Non molto tempo fa ho dovuto aggiornare una workstation per uno degli studi di Architettura per cui lavoriamo.

Alcuni di voi sapranno che da ormai quasi due anni stiamo affrontando un’emergenza di materie prime in ambito tecnologico definita “chip shortage” e che di fatto, trasversalmente, tutte le industrie che necessitano componenti in silicio per le produzioni sono in gravissima crisi di approvigionamento. Non starò ad approfondire tale tema, ci sarà posto in altri articoli.

Il fatto è che la macchina avrebbe dovuto eseguire con una certa scioltezza un software di visualizzazione e rendering 3D piuttosto esigente: Lumion.
Le macchine in-house, basate sul telaio della “vecchia” Z420 di casa HP erano state progettate per un carico ridotto di GPU, quasi tutte disponevano di Quadro K4200, certamente una scheda stabile e performante per OpenGL e CUDA di base ma non certamente dotate della potenza grezza che il software richiedeva. Considerato poi che l’uso di tale software sarebbe stato comunque ridotto e che questo non poteva supportare un investimento considerevole abbiamo optato per smantellare alcune postazioni da studio e testare quanto disponibile in una fascia di prezzo accettabile (tenendo conto che in quel periodo – in realtà anche oggi – le schede video ove disponibili erano ad un prezzo triplicato rispetto al listino). Ciò si è ridotto ad alcune GTX e Quadro disponibili ed alla fine abbiamo optato per una “vecchia” GTX 980 ti 6Gb di VramDDR5. E va benissimo.
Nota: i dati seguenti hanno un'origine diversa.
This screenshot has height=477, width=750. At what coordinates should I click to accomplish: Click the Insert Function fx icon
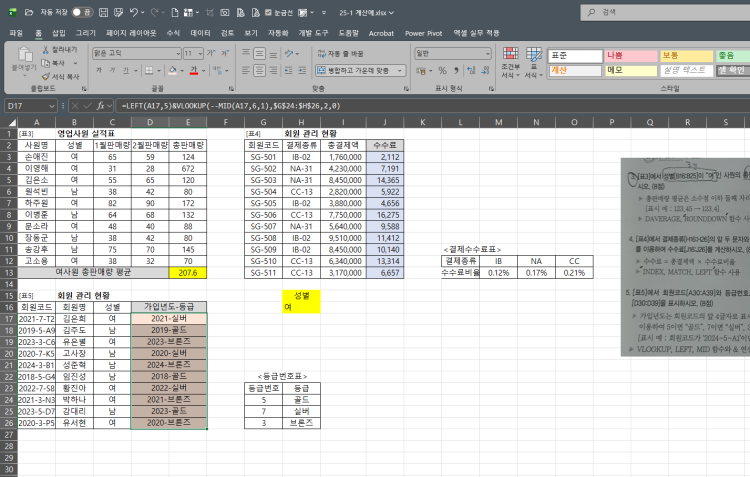click(101, 104)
Questo grazie alla disponibilità di macchine ritirate dalla nostra società partner +VITA, senza questo tipo di approccio staremmo ancora cercando una soluzione per quel software o il cliente avrebbe continuato a lavorare con una soluzione non adeguata. La morale è che, sopratutto in questi tempi, il valore del ricondizionato va al di là della semplice monetizzazione, è talvolta fondamentale per la continuità aziendale.